Up to that moment I had not considered Scarlett to be autobiographical. I was writing a play with four characters, and I thought the play itself would convey my ideas. Now I took a closer look and discovered that Scarlett lacked a definite desire or specific fear. She was ambivalent, as I was. One moment she liked the city, and then she would feel the need to leave. In terms of human experience this made sense, and in a novel it could be explicated in a number of ways. But the stage is a place where actions that are not explicit and motives that are not defined (at least privately between writer, director, and actor) can kill the story.

I began to examine each character’s purpose in the story. I asked myself what purpose Scarlett needed to serve, to give the play an engine of its own. Since my love for Seattle and its eccentricities was already expressed by another character, I was overdoing the love by making Scarlett ambivalent. I was ambivalent, but the character did not have to be. In order to balance the story and create opportunities for greater conflict between characters I had to let Scarlett be herself and not me. I had to let her fly away, to her own destiny.

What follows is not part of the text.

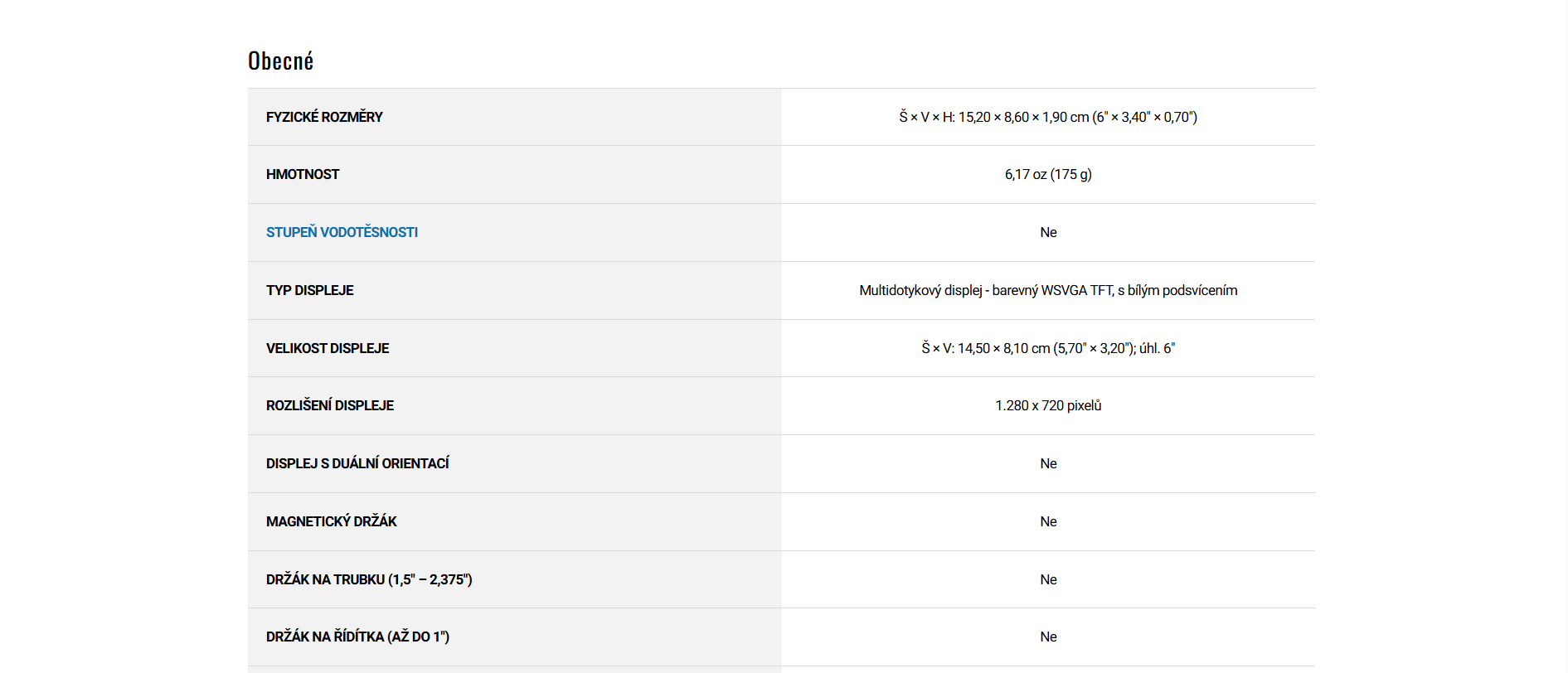
Task: Click the Ne value for duální orientací
Action: point(1048,463)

The first time this new Scarlett spoke a line about the city, I knew I was on the right track. She was no longer repeating things I’ve said. She was saying what a woman with her background and disappointments might say. She spoke for all of the people I knew who had achieved extraordinary things only to have them destroyed by changing circumstances. She stopped being an academic (again, the vacillation, the ambivalence) and became a journalist who (like several journalists who are friends of mine) had lost her dream job because the place where she worked went out of business. She wasn’t fired and she didn’t quit. Instead her whole world had disappeared, seemingly overnight. She had to accept freelance gigs to get by. She had to scramble to survive in an era when her talent and experience had become less valuable. She resented this deeply, as any intelligent, ambitious adult would.

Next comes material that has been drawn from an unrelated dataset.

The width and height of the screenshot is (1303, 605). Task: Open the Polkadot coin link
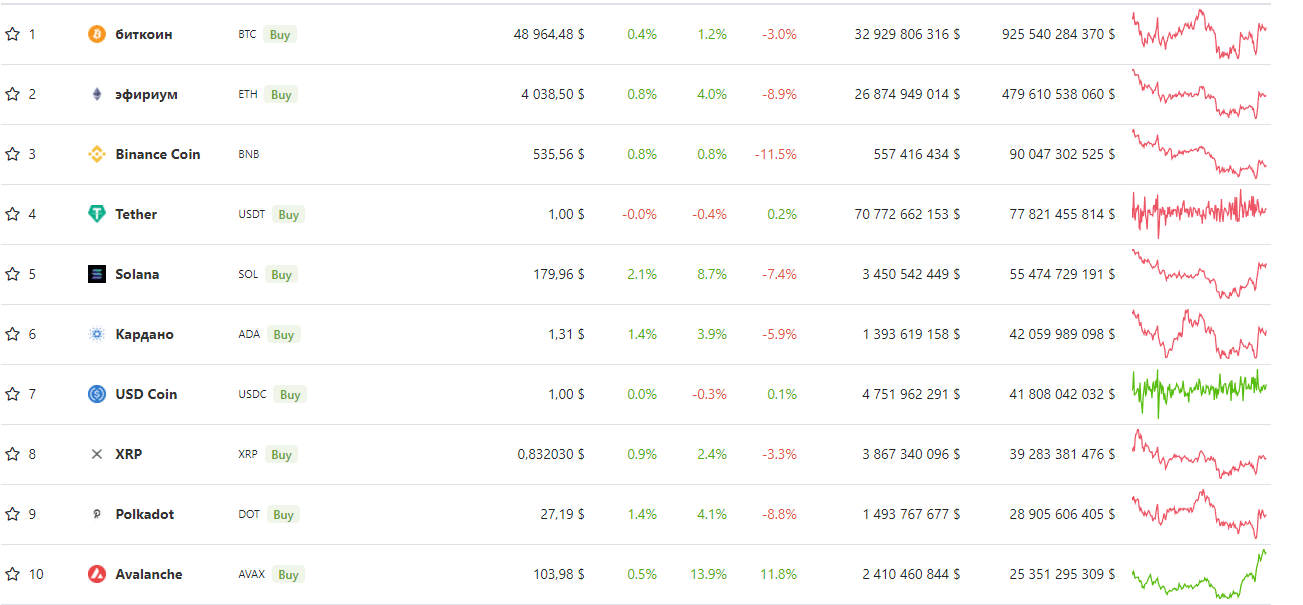145,514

This sudden upheaval of one’s whole life plan is something we hope we will not have to face, but every day people do have to face such drastic changes. How do we cope? How do we chart a course and keep hold of what we are and what we know, when all the signposts we counted on have been blown to smithereens?

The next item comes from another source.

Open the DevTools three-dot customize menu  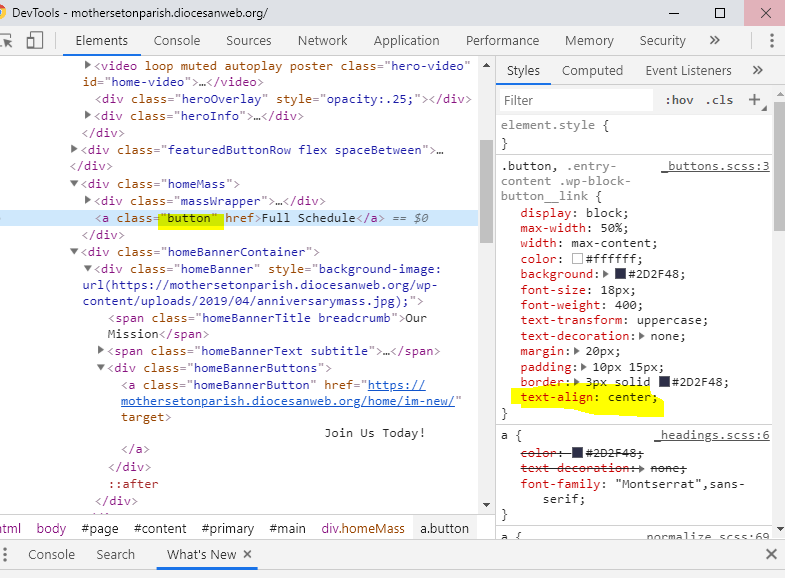click(772, 41)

These are a few of the questions asked by Emerald City. Giving Scarlett her voice, full of righteous anger, filled in a part of the play that had been missing from my too-nice autobiographical version. Set free, Scarlett could hate another character. She could be desperate and funny and heroic in her attempt at saving herself. Just as important, dramaturgically speaking, she could fight with other characters and provide a contrasting opinion of a city we tend to get misty-eyed about, sometimes when we need to be clear.

The paradox of my formerly autobiographical character is that she is superficially more like me, the more I allow her to be what I am not. All of the characters are me and they are not. They are the actors and they are not. On stage together I hope they present a recognizable story of yearning and loss that is by turns moving, crazy, and ridiculous–all of it artificially contrived, and paradoxically very much like life.